= Parts of the exercise =
1. In the passage on Rabbi Boteach below, what does Boteach call the strongest argument against casual sex, pornography, and womanizing?
2. Using the passage on Rabbi Boteach below, mark each statement yes or no and quote the words that decide it: (a) The research Boteach cites is really a New York Times article. (b) The quote Boteach opens with says women are more likely to have orgasms during uncommitted encounters. (c) Boteach says he only recently started arguing against casual sex.
3. Write the next part of the passage on Rabbi Boteach below, picking up after its last sentence.
══ Supplied passage ══
Yup, Rabbi Boteach is just looking out for the ladies. Here’s the problem, Rabbi Boteach’s framing of the problem and solution are mostly blind to the research he cites (or, more accurately the New York Times article he cites). Instead, he builds up a boogieman so that he can justify his crappy cure.

Rabbi Boteach sets the stage with a quote and a quip: “‘Women are less likely to have orgasms during uncommitted sexual encounters than in serious relationships.’ Hmm… And the pope is Catholic. And, oh yes, the world is round.”

You see, it should come as no surprise that women are less likely to orgasm during casual encounters. Why should this come as no surprise? “Men get to use women to achieve sexual satisfaction but, when they don’t care for the women in question, they don’t care whether they enjoy the experience either.”

According to Rabbi Boteach, he’s been on top of this for a long time: “For years I have made the case that the strongest argument against casual sex, pornography, and womanizing is that it leads to the most boring sex.”
═══
══ Supplied information ══
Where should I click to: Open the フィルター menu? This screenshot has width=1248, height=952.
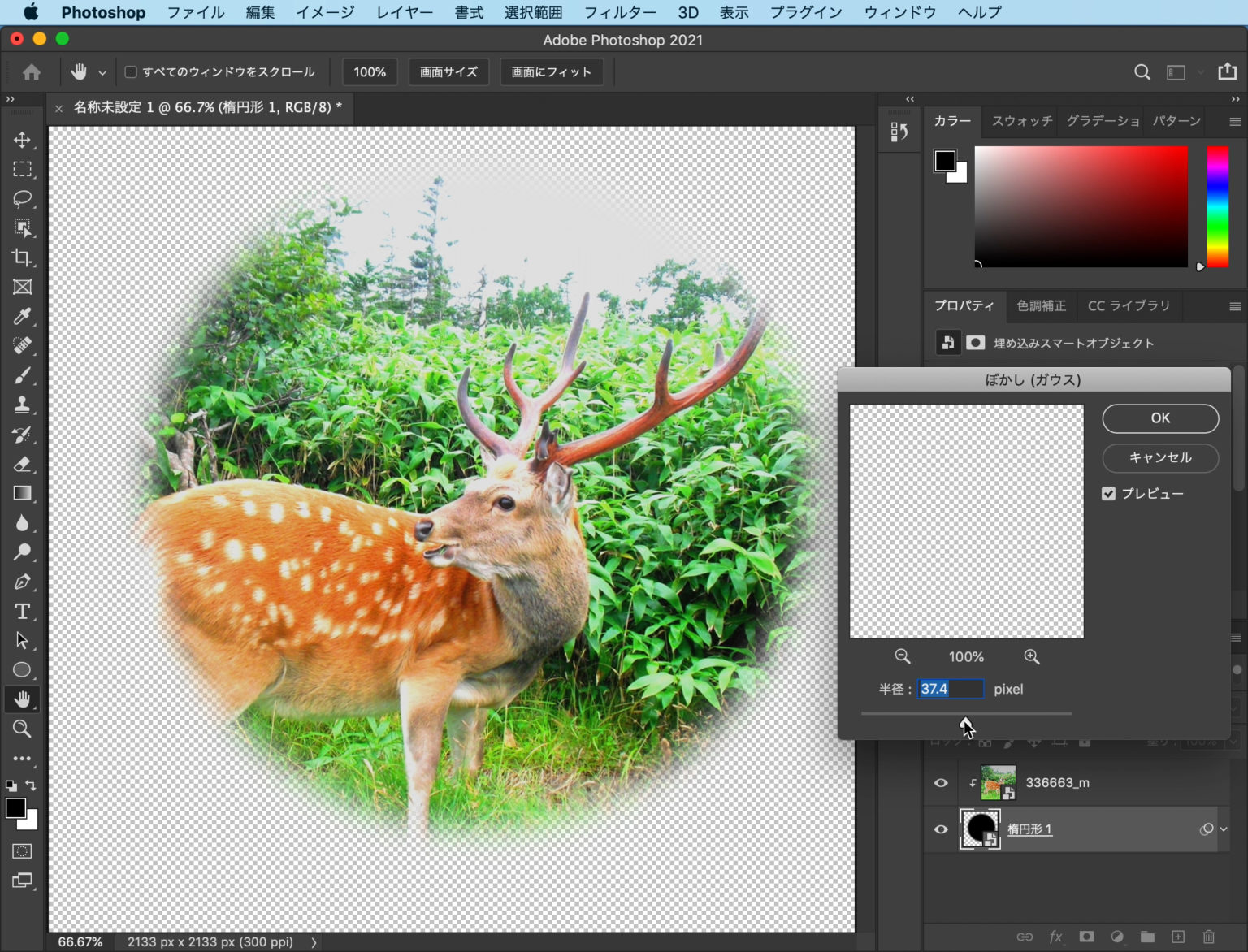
═══
= Responses per task =
1. He says it leads to the most boring sex.

2.
(a) Yes: "or, more accurately the New York Times article he cites"
(b) No: "Women are less likely to have orgasms during uncommitted sexual encounters than in serious relationships."
(c) No: "For years I have made the case"

3.
Don’t believe him? Well, the NYT article shares the story of Natasha Gadinsky, a 23-year-old health care case manager who hooked up with a guy a couple times in college, and the experience was boring and unsatisfying for her. Case closed.

The astute reader may have already noted a problem. You see, the New York Times article discusses two studies of college students. The first “found that women were twice as likely to reach orgasm from intercourse or oral sex in serious relationships as in hookups.” The second “found that about 40 percent of women had an orgasm during their last hookup involving intercourse, while 80 percent of men did.” For the non-astute reader, these studies have nothing to do with pornography or womanizing. It seams that Rabbi Boteach may be misusing scientific research to justify a broad, cultural critique. But let’s not jump to conclusions. Let us continue.

Rabbi Boteach sets the scene: “A woman agrees to go to bed with a man, a stranger, hooking up after a party, or some other casual encounter. She takes off all her clothes for him, is looking forward to a passionate, exciting night. And he can’t even be bothered to pleasure her. Talk about selfish.”

That’s odd. The woman removes her clothes “for him”? Well, let’s be generous; having sex with a clothed woman means the man has to be concerned with not damaging her clothes. So, in a way, the woman may be removing the clothes for the man.

Wait, wait. This is about casual sex, right? So, the Rabbi must be saying that sex is better in marriage. Nope: “Now, none of this means that marital sex is more exciting.”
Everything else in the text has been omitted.